Text shown:
-- begin --

#Unexpected cache invalidation

1 messages · Page 1 of 1 (latest)

river hatch
#

Hi, I’m having trouble understanding how Dagger caching works.

In the snippet below, the only input is my-module/package.json, but the cache is invalidated (and npm install re-run) whenever I modify any file in my-module. Is this expected?

dagger <<EOF
container |
  from node |
  with-workdir /work |
  with-file package.json \$(
    directory |
    with-directory / my-module |
    file package.json
  ) |
  with-exec npm install
EOF

Are there examples of achieving a behavior similar to Docker, where npm dependencies are only downloaded when package*.json changes?

Thanks

Docker Documentation

An overview on how to optimize cache utilization in Docker builds.

river hatch
#

Unexpected cache invalidation

cursive zinc
# river hatch Hi, I’m having trouble understanding how Dagger caching works. In the snippet b...

-- end --

Dataset excerpt:
-- begin --

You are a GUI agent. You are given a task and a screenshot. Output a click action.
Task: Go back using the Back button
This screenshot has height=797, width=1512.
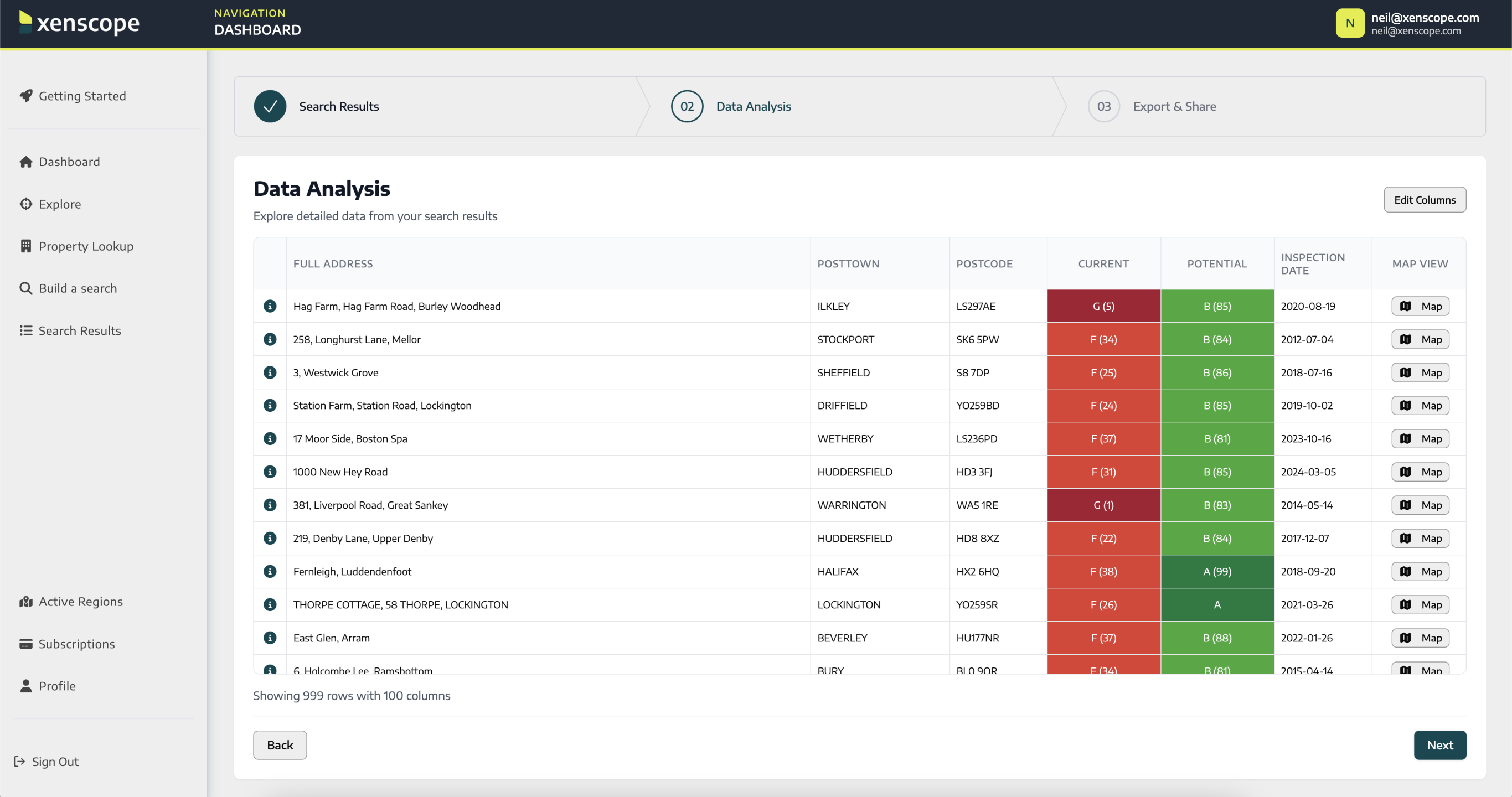click(280, 745)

-- end --

To do:
1. Answer these questions about the Dagger caching thread.
(a) According to the poster, what is the only input in the snippet?
(b) Which command gets re-run when the cache is invalidated?
(c) What working directory does the container in the snippet use?
2. Continue the Dagger caching thread from the point where it stops.
The listing has no connection to the Dagger caching thread.

Outputs by task:
1.
(a) my-module/package.json
(b) npm install
(c) /work

2.
Hey @river hatch! When you do a with-directory we are essentially mounting the whole thing, even if you only request for package.json later. To make sure the step doesn't re-run what we recommend is that you only mount the package manager's files (package.json and package.lock), run npm install and after that mount your code. Is what we do for example for our internal go applications. In your case, you could change your script to:

dagger <<EOF
container |
  from node |
  with-workdir /work |
  with-file package.json my-module/package.json |
  with-exec npm install
EOF

I'm assuming that you are running the dagger shell in a directory where there is a subfolder called my-module

#

Quick example with a hello.out file in the working directory

river hatch
#

Thanks, I was able to cache much more effectively with fine grained dagger.File/Directory arguments using +defaultPath and +ignore comments.

That said I'm not sure how to organize my code. When each function declares their inputs using +defaultPath/+ignore comments, it becomes hard to compose them.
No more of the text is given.